→ **GIVEN EXERCISE**
Revise the material below by replacing "computer-use agent" with "desktop automation agent" throughout and leaving everything else unchanged.
——
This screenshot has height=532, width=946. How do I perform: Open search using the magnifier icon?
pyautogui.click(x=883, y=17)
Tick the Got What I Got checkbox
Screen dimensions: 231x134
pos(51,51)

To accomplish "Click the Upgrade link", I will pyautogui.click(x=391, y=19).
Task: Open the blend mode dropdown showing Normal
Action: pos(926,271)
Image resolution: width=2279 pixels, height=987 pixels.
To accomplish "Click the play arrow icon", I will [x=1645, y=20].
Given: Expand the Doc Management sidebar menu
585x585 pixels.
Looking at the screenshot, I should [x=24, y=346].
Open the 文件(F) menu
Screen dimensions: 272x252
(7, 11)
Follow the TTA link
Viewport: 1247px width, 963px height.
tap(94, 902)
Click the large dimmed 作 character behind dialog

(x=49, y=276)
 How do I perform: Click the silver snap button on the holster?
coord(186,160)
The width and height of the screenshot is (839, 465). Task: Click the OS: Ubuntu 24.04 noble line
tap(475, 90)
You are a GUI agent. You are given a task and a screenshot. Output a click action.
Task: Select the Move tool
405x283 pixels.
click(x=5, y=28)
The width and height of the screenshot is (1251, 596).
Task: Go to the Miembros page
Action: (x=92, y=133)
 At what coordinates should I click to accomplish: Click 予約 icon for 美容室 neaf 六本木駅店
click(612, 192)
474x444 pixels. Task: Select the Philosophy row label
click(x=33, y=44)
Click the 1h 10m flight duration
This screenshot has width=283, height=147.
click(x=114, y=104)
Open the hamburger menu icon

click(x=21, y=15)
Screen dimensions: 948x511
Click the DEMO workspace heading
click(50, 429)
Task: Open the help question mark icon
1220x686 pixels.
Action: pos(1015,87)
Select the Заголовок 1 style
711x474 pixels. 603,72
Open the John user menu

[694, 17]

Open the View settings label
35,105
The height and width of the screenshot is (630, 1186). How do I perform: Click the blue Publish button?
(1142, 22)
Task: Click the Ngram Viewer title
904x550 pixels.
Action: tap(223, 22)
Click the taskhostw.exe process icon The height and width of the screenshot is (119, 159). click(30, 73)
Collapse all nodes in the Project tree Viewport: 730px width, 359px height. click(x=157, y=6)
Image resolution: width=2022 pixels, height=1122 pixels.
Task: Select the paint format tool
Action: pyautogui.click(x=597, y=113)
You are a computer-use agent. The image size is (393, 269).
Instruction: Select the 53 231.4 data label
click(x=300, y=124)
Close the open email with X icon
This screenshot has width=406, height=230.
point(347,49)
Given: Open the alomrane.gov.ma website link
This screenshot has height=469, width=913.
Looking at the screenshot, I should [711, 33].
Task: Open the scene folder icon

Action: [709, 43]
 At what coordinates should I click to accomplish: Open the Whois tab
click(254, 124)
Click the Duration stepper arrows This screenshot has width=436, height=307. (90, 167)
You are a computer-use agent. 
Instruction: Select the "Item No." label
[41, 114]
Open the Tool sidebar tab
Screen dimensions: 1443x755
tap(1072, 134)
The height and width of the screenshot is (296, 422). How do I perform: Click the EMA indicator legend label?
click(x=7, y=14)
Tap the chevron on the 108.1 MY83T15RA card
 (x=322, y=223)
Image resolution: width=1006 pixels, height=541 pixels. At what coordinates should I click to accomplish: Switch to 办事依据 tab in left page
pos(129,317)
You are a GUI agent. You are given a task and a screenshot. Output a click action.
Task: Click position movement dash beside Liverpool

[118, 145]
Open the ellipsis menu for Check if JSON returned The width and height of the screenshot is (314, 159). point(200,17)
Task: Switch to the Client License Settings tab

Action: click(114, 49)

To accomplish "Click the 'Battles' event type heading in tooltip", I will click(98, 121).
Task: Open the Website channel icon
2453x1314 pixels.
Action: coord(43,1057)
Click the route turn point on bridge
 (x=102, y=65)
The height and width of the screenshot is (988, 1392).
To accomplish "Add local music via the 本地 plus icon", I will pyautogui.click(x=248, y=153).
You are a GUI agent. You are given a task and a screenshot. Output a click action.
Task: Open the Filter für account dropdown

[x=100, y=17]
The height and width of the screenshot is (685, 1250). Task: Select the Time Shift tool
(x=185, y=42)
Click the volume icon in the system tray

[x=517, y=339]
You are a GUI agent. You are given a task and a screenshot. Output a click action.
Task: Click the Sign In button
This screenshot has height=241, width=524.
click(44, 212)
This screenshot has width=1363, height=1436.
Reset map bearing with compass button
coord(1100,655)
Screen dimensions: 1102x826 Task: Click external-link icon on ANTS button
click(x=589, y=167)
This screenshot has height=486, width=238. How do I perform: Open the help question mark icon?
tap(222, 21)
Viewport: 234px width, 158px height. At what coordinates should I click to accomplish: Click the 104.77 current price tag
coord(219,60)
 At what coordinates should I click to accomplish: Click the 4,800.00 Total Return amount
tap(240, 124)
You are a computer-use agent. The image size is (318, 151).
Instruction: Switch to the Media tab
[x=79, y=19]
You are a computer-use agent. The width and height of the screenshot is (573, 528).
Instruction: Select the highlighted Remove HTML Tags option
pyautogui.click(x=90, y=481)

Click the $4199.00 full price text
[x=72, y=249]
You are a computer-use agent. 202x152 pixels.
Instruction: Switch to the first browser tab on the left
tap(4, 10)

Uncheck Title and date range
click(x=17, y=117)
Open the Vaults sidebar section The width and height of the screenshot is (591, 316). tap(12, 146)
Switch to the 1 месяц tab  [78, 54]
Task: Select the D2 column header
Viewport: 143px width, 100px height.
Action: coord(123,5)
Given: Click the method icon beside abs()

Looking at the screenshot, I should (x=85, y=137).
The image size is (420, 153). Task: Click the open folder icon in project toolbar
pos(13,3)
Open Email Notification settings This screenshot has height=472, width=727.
——
→ **THE COMPLETED TASK**
This screenshot has height=532, width=946. How do I perform: Open search using the magnifier icon?
pyautogui.click(x=883, y=17)
Tick the Got What I Got checkbox
Screen dimensions: 231x134
pos(51,51)

To accomplish "Click the Upgrade link", I will pyautogui.click(x=391, y=19).
Task: Open the blend mode dropdown showing Normal
Action: pos(926,271)
Image resolution: width=2279 pixels, height=987 pixels.
To accomplish "Click the play arrow icon", I will [x=1645, y=20].
Given: Expand the Doc Management sidebar menu
585x585 pixels.
Looking at the screenshot, I should [x=24, y=346].
Open the 文件(F) menu
Screen dimensions: 272x252
(7, 11)
Follow the TTA link
Viewport: 1247px width, 963px height.
tap(94, 902)
Click the large dimmed 作 character behind dialog

(x=49, y=276)
 How do I perform: Click the silver snap button on the holster?
coord(186,160)
The width and height of the screenshot is (839, 465). Task: Click the OS: Ubuntu 24.04 noble line
tap(475, 90)
You are a GUI agent. You are given a task and a screenshot. Output a click action.
Task: Select the Move tool
405x283 pixels.
click(x=5, y=28)
The width and height of the screenshot is (1251, 596).
Task: Go to the Miembros page
Action: (x=92, y=133)
 At what coordinates should I click to accomplish: Click 予約 icon for 美容室 neaf 六本木駅店
click(612, 192)
474x444 pixels. Task: Select the Philosophy row label
click(x=33, y=44)
Click the 1h 10m flight duration
This screenshot has width=283, height=147.
click(x=114, y=104)
Open the hamburger menu icon

click(x=21, y=15)
Screen dimensions: 948x511
Click the DEMO workspace heading
click(50, 429)
Task: Open the help question mark icon
1220x686 pixels.
Action: pos(1015,87)
Select the Заголовок 1 style
711x474 pixels. 603,72
Open the John user menu

[694, 17]

Open the View settings label
35,105
The height and width of the screenshot is (630, 1186). How do I perform: Click the blue Publish button?
(1142, 22)
Task: Click the Ngram Viewer title
904x550 pixels.
Action: tap(223, 22)
Click the taskhostw.exe process icon The height and width of the screenshot is (119, 159). click(30, 73)
Collapse all nodes in the Project tree Viewport: 730px width, 359px height. click(x=157, y=6)
Image resolution: width=2022 pixels, height=1122 pixels.
Task: Select the paint format tool
Action: pyautogui.click(x=597, y=113)
You are a desktop automation agent. The image size is (393, 269).
Instruction: Select the 53 231.4 data label
click(x=300, y=124)
Close the open email with X icon
This screenshot has width=406, height=230.
point(347,49)
Given: Open the alomrane.gov.ma website link
This screenshot has height=469, width=913.
Looking at the screenshot, I should [711, 33].
Task: Open the scene folder icon

Action: [709, 43]
 At what coordinates should I click to accomplish: Open the Whois tab
click(254, 124)
Click the Duration stepper arrows This screenshot has width=436, height=307. (90, 167)
You are a desktop automation agent. 
Instruction: Select the "Item No." label
[41, 114]
Open the Tool sidebar tab
Screen dimensions: 1443x755
tap(1072, 134)
The height and width of the screenshot is (296, 422). How do I perform: Click the EMA indicator legend label?
click(x=7, y=14)
Tap the chevron on the 108.1 MY83T15RA card
 (x=322, y=223)
Image resolution: width=1006 pixels, height=541 pixels. At what coordinates should I click to accomplish: Switch to 办事依据 tab in left page
pos(129,317)
You are a GUI agent. You are given a task and a screenshot. Output a click action.
Task: Click position movement dash beside Liverpool

[118, 145]
Open the ellipsis menu for Check if JSON returned The width and height of the screenshot is (314, 159). point(200,17)
Task: Switch to the Client License Settings tab

Action: click(114, 49)

To accomplish "Click the 'Battles' event type heading in tooltip", I will click(98, 121).
Task: Open the Website channel icon
2453x1314 pixels.
Action: coord(43,1057)
Click the route turn point on bridge
 (x=102, y=65)
The height and width of the screenshot is (988, 1392).
To accomplish "Add local music via the 本地 plus icon", I will pyautogui.click(x=248, y=153).
You are a GUI agent. You are given a task and a screenshot. Output a click action.
Task: Open the Filter für account dropdown

[x=100, y=17]
The height and width of the screenshot is (685, 1250). Task: Select the Time Shift tool
(x=185, y=42)
Click the volume icon in the system tray

[x=517, y=339]
You are a GUI agent. You are given a task and a screenshot. Output a click action.
Task: Click the Sign In button
This screenshot has height=241, width=524.
click(44, 212)
This screenshot has width=1363, height=1436.
Reset map bearing with compass button
coord(1100,655)
Screen dimensions: 1102x826 Task: Click external-link icon on ANTS button
click(x=589, y=167)
This screenshot has height=486, width=238. How do I perform: Open the help question mark icon?
tap(222, 21)
Viewport: 234px width, 158px height. At what coordinates should I click to accomplish: Click the 104.77 current price tag
coord(219,60)
 At what coordinates should I click to accomplish: Click the 4,800.00 Total Return amount
tap(240, 124)
You are a desktop automation agent. The image size is (318, 151).
Instruction: Switch to the Media tab
[x=79, y=19]
You are a desktop automation agent. The width and height of the screenshot is (573, 528).
Instruction: Select the highlighted Remove HTML Tags option
pyautogui.click(x=90, y=481)

Click the $4199.00 full price text
[x=72, y=249]
You are a desktop automation agent. 202x152 pixels.
Instruction: Switch to the first browser tab on the left
tap(4, 10)

Uncheck Title and date range
click(x=17, y=117)
Open the Vaults sidebar section The width and height of the screenshot is (591, 316). tap(12, 146)
Switch to the 1 месяц tab  [78, 54]
Task: Select the D2 column header
Viewport: 143px width, 100px height.
Action: coord(123,5)
Given: Click the method icon beside abs()

Looking at the screenshot, I should (x=85, y=137).
The image size is (420, 153). Task: Click the open folder icon in project toolbar
pos(13,3)
Open Email Notification settings This screenshot has height=472, width=727.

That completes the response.